Domyśliłam się, że nie chce mu się biegać i zaczął się wykręcać z tego.
- Nie jestem zmęczona. Pobiegamy z 2 godziny i wrócimy do domu. 
- No okej. - odpowiedział niechętnie.

Najpierw pojechaliśmy do jego apartamentu. Chłopak poszedł przebrać się w coś sportowego i następnie pojechaliśmy do mnie. Weszliśmy do domu. Myślałam, że jest u mnie Julia, ale nikogo nie było w mieszkaniu. Później do niej zadzwonię i sprawdzę co u niej. Poszłam do garderoby i ubrałam strój sportowy. Następnie poszłam do łazienki związać włosy. Gdy byłam gotowa razem z chłopakiem wyszliśmy z domu i zaczęliśmy biec w stronę parku. Byliśmy już w parku. 
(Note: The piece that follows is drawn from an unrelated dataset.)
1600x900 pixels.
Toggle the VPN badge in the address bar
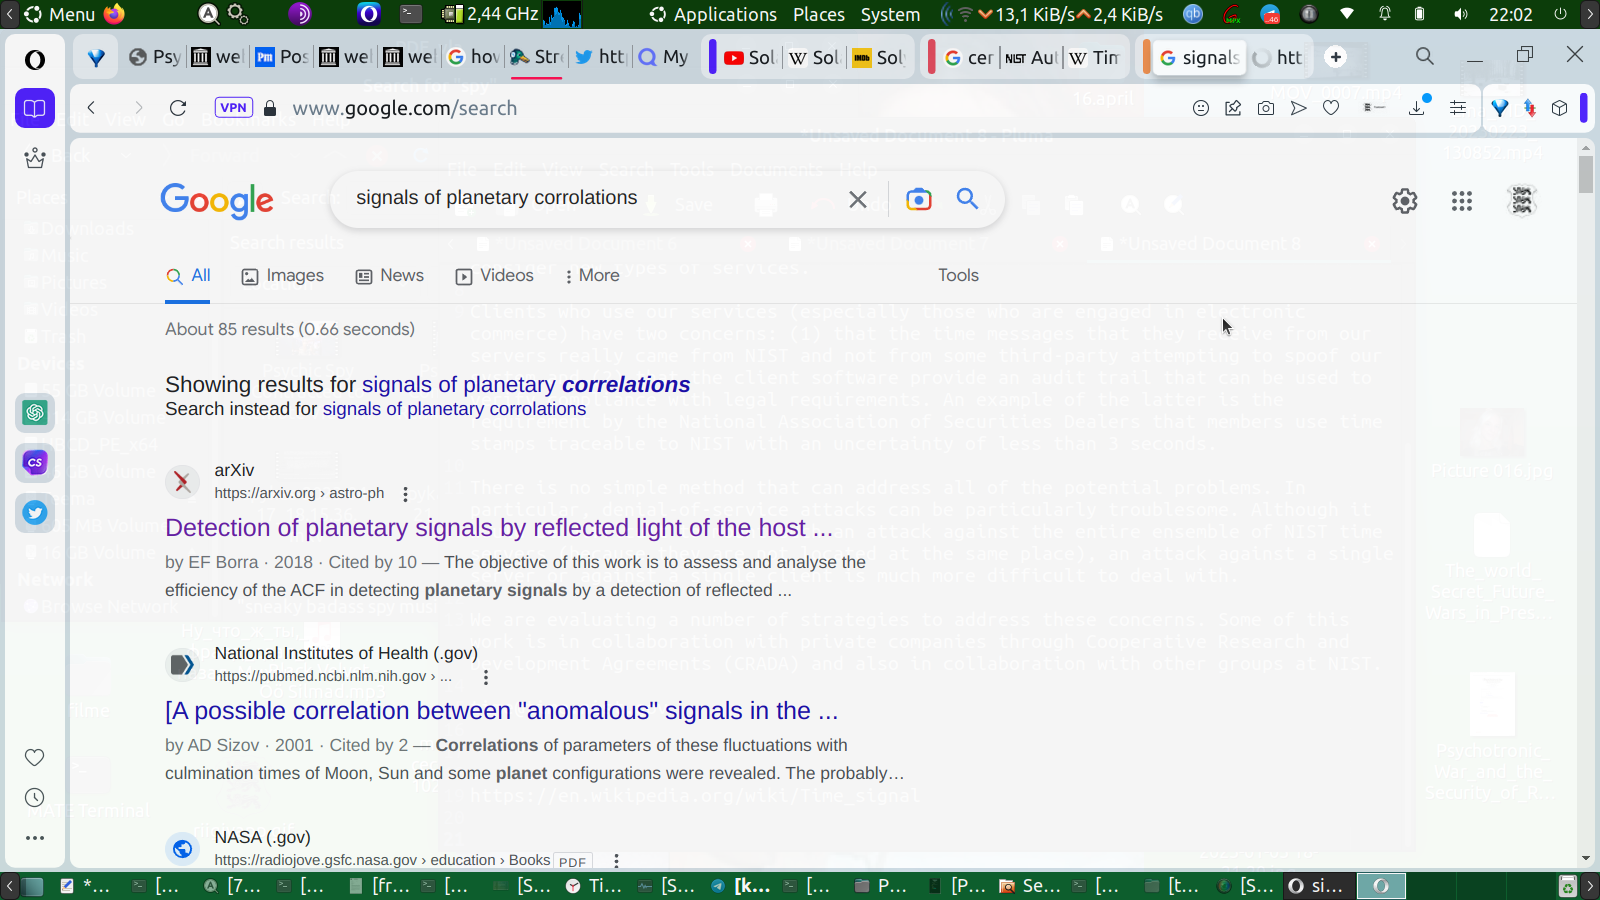tap(233, 108)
- Może usiądziemy na chwilę? - zapytał.
Widziałam już, że nie ma siły dalej biec.
- No dobrze. - odpowiedziałam.


Posiedzieliśmy kilka minut i pobiegliśmy w stronę mojego domu. Nie powiem za długo to nie pobiegałam. Byliśmy już przed moim domem. Chłopak wyprzedził mnie i oparł się o ścianę. Ja szłam w stronę drzwi, gdy chłopak złapał mnie za rękę i pociągnął do siebie, a następnie pocałował. Następnie weszliśmy do domu. Zaprowadziłam Josh'a do łazienki, aby mógł się wykąpać. Ja udałam się do łazienki, która znajduję się w mojej sypialni. Wzięłam dłuższą kąpiel. Założyłam coś luźniejszego i udałam się do salonu, gdzie siedział już chłopak.
- Zamówiłem pizze. Za kilka minut powinna przyjechać. - powiedział.
- Okej. - odpowiedziałam.
Usiadłam obok chłopaka i oglądaliśmy jakiś film. Po pewnym czasie zadzwonił dzwonek do drzwi. Chłopak poszedł je otworzyć. Odebrał pizze i przyszedł do kuchni, w której ja już się znajdowałam.
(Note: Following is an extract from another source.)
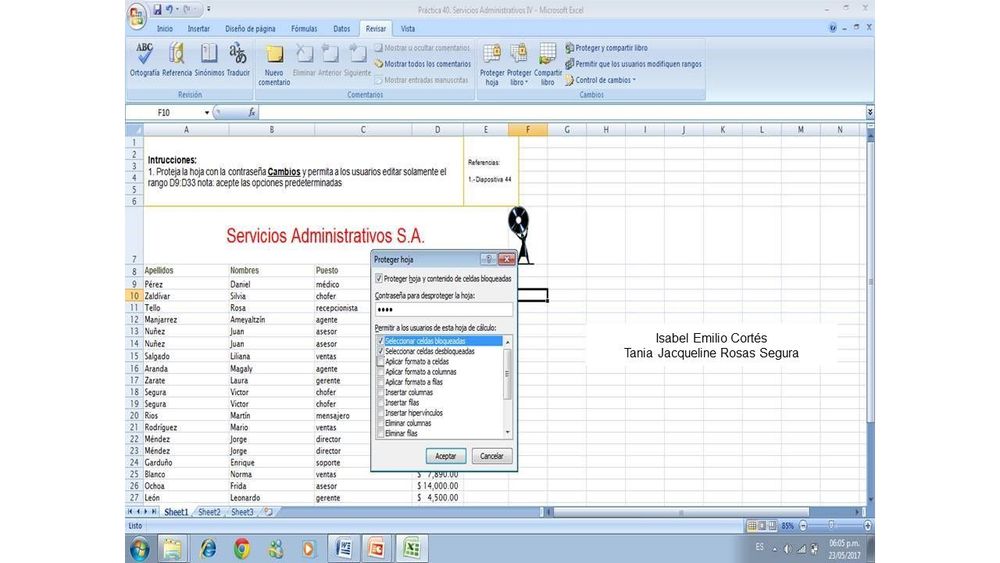Viewport: 1000px width, 563px height.
Task: Select the Sheet2 worksheet tab
Action: tap(208, 512)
- Zamówiłeś 2 pizze? - zapytałam.
- Tak, jestem strasznie głodny. - odpowiedział.
- Aha. - powiedziałam i zaczęłam się śmiać. 

Usiedliśmy do stołu i zaczęliśmy jeść pizze. Po skończeniu posprzątaliśmy i poszliśmy usiąść do salonu. Oglądaliśmy jakiś film. Zbliżała się 21. Josh postanowił wracać już do domu, bo jutro wcześnie rano ma samolot Chicago. Zresztą było widać, że chłopak jest już zmęczony. Odprowadziłam chłopaka do drzwi i pożegnałam się z nim. Następnie wróciłam do domu i poszłam przebrać się piżamę. Udałam się do sypialni i położyłam w łóżku. Bardzo szybko zasnęłam.